Appropriately, we then got to hear from the company whose software is targeted by many of these threats — Microsoft.
Bill Gates and Craig Mundie discussed Microsoft's progress towards creating a Trustworthy Computing environment.
Key points included the need to go beyond just securing the perimeter of a network, and the relative weakness of passwords.
"Passwords are not only weak, they have a huge problem in that if you get more and more of them, the worse it is," pointed out Gates.
Microsoft also announced that its CardSpace feature (which helps users manage their digital identities) will support the OpenID 2.0 standard, a decentralised framework for digital identities.
This will be Gates' last official appearance at the RSA Conference, as he is soon reducing his involvement at Microsoft and devoting more time to his Foundation.
Tuesday's speech saw him officially hand over the security torch to Craig Mundie, something which apparently made him pretty happy.
Gates and Mundie were followed by RSA's Art Coviello, and then EMC chief executive Joe Tucci (Coviello's boss, since last year's takeover).
Coviello claimed that within three years there would be no standalone security firms left, apart from some innovative start-ups.
Coviello also "won" the biggest laugh of the morning from the audience, after he explained that being part of EMC meant he has a lot more money for acquisitions. "Don't you mean you have bigger discounts for customers?" corrected the moderator sweetly.
Tucci and Coviello later explained that their partnership meant lower support costs for customers, even if not lower purchase prices. Either way, EMC's still bringing enough revenue to keep acquiring companies. This week's purchase is Indian security firm Valyd.
The expo floor was heaving, with 15,000 people and 300 exhibitors (100 more than last year) attending.
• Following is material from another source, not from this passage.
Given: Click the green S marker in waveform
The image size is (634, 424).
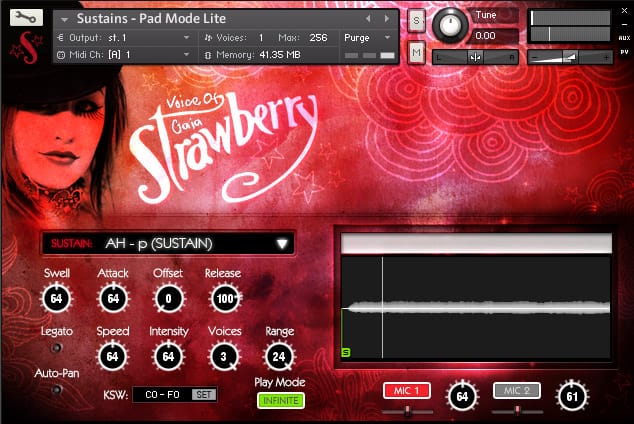Looking at the screenshot, I should point(346,352).
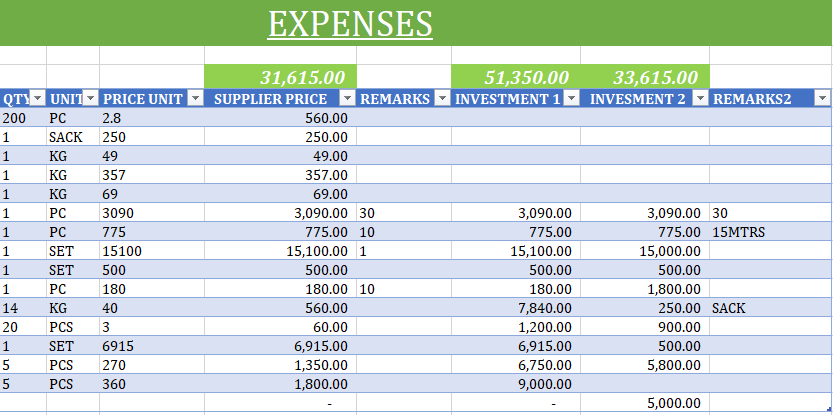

The mood at the show was pretty positive and upbeat, and the hospitality generous — piles of smoked salmon for breakfast, steak for lunch and the occasional wine reception to keep spirits flowing.
But is that good news for you? A buoyant security industry is kept afloat by the revenues contributed by businesses and home users. Does this give an incentive to really nail security problems?
Attendees were invited to write on a wall exhibit near the entrance to the show.
Other popular questions included: "My biggest security risk is..." and "Someday I hope to be...". Answers included "Data loss protection" and "Living my dreams".